Accounting for leases in Mexico


​published on 17 June 2021 | Reading time approx. 2 minutes

by Jan Adams

Under the new mexican accounting standard NIF D5, lessees are required to recognise in their balance sheets assets and liabilities arising from most leases. With such changes effective for financial years starting from 2019, this has already led to significant changes in the balance sheets of companies in mexico over the last two years.



Objective of the NIF D5

In order to provide users of financial statements of companies in Mexico with a more accurate view of the net assets, financial position and results of operations, the principles for the recognition, measurement and disclosure of leases have been revised.

Scope of application of the NIF D5

In principle, all leases, with the exception of very few special cases, are covered by the new standard. The new standard does not apply to the accounting for leases that are of short-term nature (< 1 year) and/or where the underlying asset is of low value.

Most common types of lease in Mexico

The majority of medium-sized companies with foreign capital should consider the following types of lease:

  • Lease of land;
  • Lease of buildings;
  • Lease of machinery;
  • Lease of vehicles.


The lease is accounted for by calculating the present value of the lease. In this process, the future lease payments are discounted over the term of the contract using a discount rate at the market level. The present value calculated in this manner is considered the historical cost of the so-called value in use at the date of contract conclusion. At the same time, a lease liability is recognised on the liabilities side in the same amount. The subsequent measurement on the asset side is carried out based on the straight-line depreciation of the asset over the term of the lease. On the liabilities side, the liability is reduced – in most cases – by payment of the monthly lease and increased by the interest expense arising from the present value method. Assets and liabilities therefore generally do not reduce each other by the same amount, but they no longer have a carrying amount at the end of the contract period.

Challenges in practice in Mexico

In general, it should be noted that accounting in Mexico is very rarely done based on Mexican commercial law.
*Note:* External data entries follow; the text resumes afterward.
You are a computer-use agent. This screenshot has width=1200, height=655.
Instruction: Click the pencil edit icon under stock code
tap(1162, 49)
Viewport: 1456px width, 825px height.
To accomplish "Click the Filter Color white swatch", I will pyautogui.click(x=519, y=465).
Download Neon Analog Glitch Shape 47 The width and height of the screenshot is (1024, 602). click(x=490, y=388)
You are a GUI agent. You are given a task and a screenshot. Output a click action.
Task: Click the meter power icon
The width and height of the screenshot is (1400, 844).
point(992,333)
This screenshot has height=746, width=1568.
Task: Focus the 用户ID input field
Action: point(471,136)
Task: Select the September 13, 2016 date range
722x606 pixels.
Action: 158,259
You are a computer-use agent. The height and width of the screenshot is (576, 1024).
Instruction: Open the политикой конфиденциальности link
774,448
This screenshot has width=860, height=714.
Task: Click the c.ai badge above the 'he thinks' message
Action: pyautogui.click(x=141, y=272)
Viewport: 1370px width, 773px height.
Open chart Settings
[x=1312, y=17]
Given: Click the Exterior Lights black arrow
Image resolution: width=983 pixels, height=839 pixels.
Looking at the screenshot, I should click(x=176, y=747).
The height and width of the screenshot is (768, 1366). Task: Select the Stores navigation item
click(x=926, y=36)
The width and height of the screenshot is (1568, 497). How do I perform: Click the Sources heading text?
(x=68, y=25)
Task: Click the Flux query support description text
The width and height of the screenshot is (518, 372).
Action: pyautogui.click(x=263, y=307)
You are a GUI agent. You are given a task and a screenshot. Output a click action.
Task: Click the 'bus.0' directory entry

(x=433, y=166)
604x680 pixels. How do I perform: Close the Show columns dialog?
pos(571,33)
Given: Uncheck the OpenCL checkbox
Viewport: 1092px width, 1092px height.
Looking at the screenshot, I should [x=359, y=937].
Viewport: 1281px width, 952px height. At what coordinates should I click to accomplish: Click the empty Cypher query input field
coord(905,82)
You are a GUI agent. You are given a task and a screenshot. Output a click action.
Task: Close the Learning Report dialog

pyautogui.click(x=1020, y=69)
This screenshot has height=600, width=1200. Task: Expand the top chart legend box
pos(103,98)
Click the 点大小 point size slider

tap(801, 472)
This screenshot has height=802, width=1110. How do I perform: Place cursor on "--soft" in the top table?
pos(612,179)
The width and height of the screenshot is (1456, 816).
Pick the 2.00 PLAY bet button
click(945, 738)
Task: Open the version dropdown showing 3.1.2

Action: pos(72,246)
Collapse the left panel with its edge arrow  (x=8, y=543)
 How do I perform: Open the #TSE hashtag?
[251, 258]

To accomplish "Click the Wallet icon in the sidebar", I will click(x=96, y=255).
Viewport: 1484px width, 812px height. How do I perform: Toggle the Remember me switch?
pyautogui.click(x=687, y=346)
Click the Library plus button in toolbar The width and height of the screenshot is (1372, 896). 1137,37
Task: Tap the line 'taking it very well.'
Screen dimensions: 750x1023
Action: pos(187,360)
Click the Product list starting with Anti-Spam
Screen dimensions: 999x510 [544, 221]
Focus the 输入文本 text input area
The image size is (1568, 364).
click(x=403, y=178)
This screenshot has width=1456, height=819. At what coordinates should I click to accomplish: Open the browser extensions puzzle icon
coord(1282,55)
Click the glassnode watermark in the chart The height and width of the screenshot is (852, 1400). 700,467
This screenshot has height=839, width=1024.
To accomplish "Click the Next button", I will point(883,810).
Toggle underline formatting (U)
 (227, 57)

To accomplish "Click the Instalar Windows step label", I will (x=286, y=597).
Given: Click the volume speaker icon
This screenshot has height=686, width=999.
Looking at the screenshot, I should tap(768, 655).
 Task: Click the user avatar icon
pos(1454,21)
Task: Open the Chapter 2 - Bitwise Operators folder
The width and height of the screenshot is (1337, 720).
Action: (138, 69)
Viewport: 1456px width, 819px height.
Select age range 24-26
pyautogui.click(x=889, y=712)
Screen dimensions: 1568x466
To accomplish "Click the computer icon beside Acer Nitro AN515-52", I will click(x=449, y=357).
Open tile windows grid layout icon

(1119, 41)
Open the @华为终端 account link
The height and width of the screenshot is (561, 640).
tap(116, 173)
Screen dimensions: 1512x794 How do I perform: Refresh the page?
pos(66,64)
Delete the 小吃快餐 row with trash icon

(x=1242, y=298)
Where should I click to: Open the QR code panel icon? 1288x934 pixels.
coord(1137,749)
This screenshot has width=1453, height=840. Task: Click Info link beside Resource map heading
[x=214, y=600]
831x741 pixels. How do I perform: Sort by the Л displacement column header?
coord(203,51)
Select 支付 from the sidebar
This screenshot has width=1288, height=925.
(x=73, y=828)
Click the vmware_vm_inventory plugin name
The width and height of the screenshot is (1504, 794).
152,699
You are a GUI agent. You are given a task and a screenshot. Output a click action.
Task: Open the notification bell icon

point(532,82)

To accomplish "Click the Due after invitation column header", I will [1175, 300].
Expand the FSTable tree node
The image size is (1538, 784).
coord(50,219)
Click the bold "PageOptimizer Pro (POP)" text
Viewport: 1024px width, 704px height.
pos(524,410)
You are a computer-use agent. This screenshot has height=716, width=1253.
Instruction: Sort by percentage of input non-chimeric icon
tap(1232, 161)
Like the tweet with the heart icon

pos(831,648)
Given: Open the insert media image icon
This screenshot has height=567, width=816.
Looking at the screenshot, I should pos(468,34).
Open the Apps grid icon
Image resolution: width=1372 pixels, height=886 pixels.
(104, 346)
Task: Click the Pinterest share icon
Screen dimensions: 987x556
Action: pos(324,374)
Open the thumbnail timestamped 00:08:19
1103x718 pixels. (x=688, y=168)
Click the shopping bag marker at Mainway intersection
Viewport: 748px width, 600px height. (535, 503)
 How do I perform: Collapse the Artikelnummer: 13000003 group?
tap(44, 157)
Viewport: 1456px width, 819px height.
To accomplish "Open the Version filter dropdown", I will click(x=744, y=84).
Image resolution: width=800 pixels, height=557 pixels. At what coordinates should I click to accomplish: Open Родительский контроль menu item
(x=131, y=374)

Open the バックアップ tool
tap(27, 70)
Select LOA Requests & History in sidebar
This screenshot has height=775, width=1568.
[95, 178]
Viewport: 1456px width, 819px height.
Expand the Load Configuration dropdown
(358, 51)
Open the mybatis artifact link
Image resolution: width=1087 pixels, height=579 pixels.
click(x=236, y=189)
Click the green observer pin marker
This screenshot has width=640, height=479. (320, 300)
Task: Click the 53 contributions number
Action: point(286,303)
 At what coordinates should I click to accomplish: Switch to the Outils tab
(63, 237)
Accountants in Mexico rather tend to resort to tax laws, which means that accounting amendments and more complex issues such as lease are considered locally on an isolated basis only in very few cases. In the case of lease, this is aggravated by the fact that this approach to the accounting treatment does not apply under Mexican tax laws and here the monthly lease expenses are taken into account for tax purposes. This becomes problematic for foreign corporate groups that prepare their financial statements according to the International Financial Reporting Standards (IFRS). This is because IFRS 16 has been adopted in Mexico as a word-for-word version in the form of NIF D5. Local financial statements that are consolidated into group financial statements must therefore comply with the new lease standard. Failure to comply with it often results in issuing qualified audit opinions, at least in the local financial statements, due to the significant amounts involved in the leases.


Especially for German medium-sized groups with subsidiaries in Mexico, it is a challenge to be able to implement all accounting standards and amendments worldwide across the group without loss of quality. Alone due to the geographical distance to Mexico, there is a great risk, especially in view of the still relatively new lease standard, that the local accounting department does not have the necessary expertise to introduce such accounting measures, which have an impact on the entire group, promptly and without any problems. To ensure that the bookkeeping and accounting processes run smoothly, it is recommended that the company have an always up-to-date accounting manual in place, which ideally should also be available in Spanish to the subsidiary. Regular training of local staff with practice-oriented case studies should also be daily fare.


However, the following aspects also need to be mentioned:

The net effect on the income statement (depreciation and interest) for standard lease contracts is almost identical to the previous method of accounting for monthly lease expenses and thus has no significant impact on the result. The extension of the balance sheet to include the recognition on the asset and liabilities side alone changes companies' key figures as a result of the new accounting approach. Also corporate groups that continue to prepare their accounts in Germany in accordance with the German Commercial Code (HGB) do not have to fear any effects if the new lease standard is not applied, as the tax decrees related to leases distinguishing between operating and finance leases continue to apply under German commercial law.